My option education began, and I will attempt to make it simple here so that my readers (hopefully lots of them) can learn something they might not know, be afraid of, or have never even thought about it.

Remember, that by implementing this action NOW, you immediately reap the benefits.

The Definition of Writing Covered Calls

The share holder sells options (calls) to give someone the rights to the shares at a defined price, by a particular date. The buyer of the calls pays a premium to the shareholder, which is the added income derived from actually owning the stock and implementing the strategy.

Stocks Owned and Calls to Sell Today

We have our portfolio that has been doing nicely and there are 2 stocks in that portfolio that I really love to sell calls on.

1) ExxonMobil (XOM): Price- $80.03/share, Dividend Yield- 2.40%, ESS Rating-Bullish

(Click to enlarge)

2) Johnson and Johnson (JNJ): Price- $64.00/share, Dividend Yield- 3.7%, ESS Rating- Bullish

(Click to enlarge)

Review the option chains associated with each stock (JNJ option chain), (XOM option chain) and select one that seems right for you.

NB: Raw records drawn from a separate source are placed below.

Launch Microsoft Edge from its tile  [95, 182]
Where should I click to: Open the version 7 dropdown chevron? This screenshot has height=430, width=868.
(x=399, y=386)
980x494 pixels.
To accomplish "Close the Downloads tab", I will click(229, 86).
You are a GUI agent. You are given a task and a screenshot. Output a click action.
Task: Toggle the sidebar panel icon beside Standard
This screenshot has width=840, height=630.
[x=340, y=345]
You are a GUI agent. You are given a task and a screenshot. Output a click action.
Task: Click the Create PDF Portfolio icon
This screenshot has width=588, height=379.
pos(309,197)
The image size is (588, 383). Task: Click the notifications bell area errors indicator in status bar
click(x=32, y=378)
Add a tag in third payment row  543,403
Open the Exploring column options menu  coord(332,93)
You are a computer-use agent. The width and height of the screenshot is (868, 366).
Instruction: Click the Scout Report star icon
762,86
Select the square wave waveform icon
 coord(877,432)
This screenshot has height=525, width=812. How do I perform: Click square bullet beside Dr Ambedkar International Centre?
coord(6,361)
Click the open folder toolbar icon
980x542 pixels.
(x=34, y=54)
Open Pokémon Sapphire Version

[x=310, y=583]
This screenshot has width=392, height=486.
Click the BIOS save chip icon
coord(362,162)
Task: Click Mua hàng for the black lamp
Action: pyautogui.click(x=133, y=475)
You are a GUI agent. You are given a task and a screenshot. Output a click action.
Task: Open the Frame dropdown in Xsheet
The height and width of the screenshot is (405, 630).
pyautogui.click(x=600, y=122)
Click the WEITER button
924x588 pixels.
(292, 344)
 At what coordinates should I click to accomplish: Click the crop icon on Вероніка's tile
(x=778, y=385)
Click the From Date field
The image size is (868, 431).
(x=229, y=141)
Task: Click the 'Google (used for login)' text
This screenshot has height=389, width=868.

I usually choose to sell calls no more than 90 days away from their expiration date, which will be very clear as you look at the option chain, but there are times such as the ones I am suggesting now, to go further out than 90 days.

Sell the Following Calls Now

XOM: July 21st expiration, $90.00 strike price: Premium (cash) received per share- $1.85

JNJ: July 21st expiration, $67.50 strike price: Premium (cash) received per share- $1.65

Using our portfolio from my previous article, we have 100 shares of each. This will give us approximately $350 immediately on these 2 stocks alone, and we won’t have to do anything (most likely) for the next 7 months.

Our return on XOM is 2.5% roughly, and 3% on JNJ. When the 2 quarters of dividends are paid for each, it virtually doubles that yield (or more).

We are also hedging our positions somewhat by reducing our net cost of each share by the premium we received, so there is SOME downside protection even without buying put options.

The upside is limited to the strike price, however I feel enough is baked into the calls that will give us a handsome return regardless. Then we can buy the shares back the very next trading day if we desire, or wait for a dip to re-add the stocks at a lower price. That is even sweeter when that happens!

My Opinion

The worst case scenarios:

1) The stocks take a huge hit, and you cannot sell them because you have promised them to the “call” buyer; unless you buy the calls back, and take action on the stocks themselves.

2) The stocks sky rocket and you missed the boat because they were ‘called’ away by the owner of the calls you sold. Which can be mitigated by rolling over the calls to a further out date as you get closer to expiration date.

Those are the two worst case scenarios that I can think of, and that I have personally faced as well.

I see this strategy as a valuable way to enhance a portfolio’s overall value, and a tool that uses the stocks we already own, as leverage to have more income. Why not give it a shot?

* Please remember to do your own research before buying or selling any equity or option. This article is for educational purposes only and should not be used to make any investment decision without consulting a professional or deciding your investment goals yourself.

Disclosure: I am long XOM, JNJ. I have sold these covered calls for my own portfolio.